China’s use of feed for aquaculture is set to rise sharply in coming years as seafood prices climb and environmental enforcement sees to the closure of smaller, unlicensed aquaculture ponds, according to executives at Shuang Bao Tai Group – one of the fastest growing players in China’s rapidly consolidating feed sector. 

Shuang Bao Tai announced recently the opening of six new feed plants in the first half of the year, adding to the 70 feed facilities the firm already operates. Efficiency and mechanization has ensured that each plant functions with only 40 workers and at lower costs than the firm’s older plants, according to a company press statement. 

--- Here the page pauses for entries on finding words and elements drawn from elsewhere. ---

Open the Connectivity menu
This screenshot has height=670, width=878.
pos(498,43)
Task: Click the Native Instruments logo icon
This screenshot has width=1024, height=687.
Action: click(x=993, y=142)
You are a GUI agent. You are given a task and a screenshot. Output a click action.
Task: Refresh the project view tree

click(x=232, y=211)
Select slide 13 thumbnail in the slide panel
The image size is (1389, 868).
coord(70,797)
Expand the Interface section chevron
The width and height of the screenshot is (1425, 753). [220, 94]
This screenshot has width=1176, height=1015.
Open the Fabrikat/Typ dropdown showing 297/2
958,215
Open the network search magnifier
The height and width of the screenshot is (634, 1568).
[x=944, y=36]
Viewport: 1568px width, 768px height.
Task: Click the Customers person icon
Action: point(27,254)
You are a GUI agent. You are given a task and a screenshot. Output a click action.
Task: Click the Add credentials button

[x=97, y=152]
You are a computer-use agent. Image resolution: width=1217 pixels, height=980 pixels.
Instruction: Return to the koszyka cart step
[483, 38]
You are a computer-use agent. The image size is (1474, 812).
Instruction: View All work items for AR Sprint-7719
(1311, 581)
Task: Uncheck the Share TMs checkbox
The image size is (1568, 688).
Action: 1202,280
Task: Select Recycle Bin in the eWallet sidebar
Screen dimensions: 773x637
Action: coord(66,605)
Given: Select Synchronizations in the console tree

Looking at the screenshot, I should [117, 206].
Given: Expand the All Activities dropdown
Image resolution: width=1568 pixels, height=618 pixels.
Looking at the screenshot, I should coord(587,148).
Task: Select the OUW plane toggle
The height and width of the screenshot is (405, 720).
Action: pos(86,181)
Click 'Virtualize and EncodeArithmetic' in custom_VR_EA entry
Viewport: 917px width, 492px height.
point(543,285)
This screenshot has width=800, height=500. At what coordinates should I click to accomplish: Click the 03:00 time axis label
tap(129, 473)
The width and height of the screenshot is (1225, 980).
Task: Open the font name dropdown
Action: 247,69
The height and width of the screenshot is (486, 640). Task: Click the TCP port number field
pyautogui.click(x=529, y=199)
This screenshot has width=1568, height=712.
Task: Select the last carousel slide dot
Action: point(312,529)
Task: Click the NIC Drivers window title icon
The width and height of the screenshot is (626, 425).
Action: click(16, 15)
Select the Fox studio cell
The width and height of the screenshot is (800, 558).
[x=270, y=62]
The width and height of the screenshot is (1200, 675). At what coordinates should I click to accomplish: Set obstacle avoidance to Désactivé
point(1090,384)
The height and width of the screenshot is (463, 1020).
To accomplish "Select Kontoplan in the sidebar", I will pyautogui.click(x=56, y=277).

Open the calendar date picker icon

A clampdown by China’s newly restructured environmental enforcement agency on freshwater pollution has seen a sharp rise in the number of eviction notices issued to aquaculture facilities in reservoirs, lakes, and rivers in 2018. This in turn has pressured prices, with reports that freshwater staples like grass carp have risen in price from CNY 12/kg (USD 1.7/kg, EUR 1.5/kg) in 2016 to CNY 15/kg (USD 2.2/kg, EUR 1.8/kg)  this summer in the central provinces of Hubei and Hunan, where much of China’s freshwater supply comes from.

The total number of firms in China’s animal/aquaculture feed sector fell from 15,376 in 2015 to 7,492 in 2017, according to the country’s agriculture ministry. Most firms supply the huge pork sector, but several – such as Tongwei Group, Guangdong Haid Group, and Shuang Bao Tai – supply feed to aquaculture, pork, and poultry firms.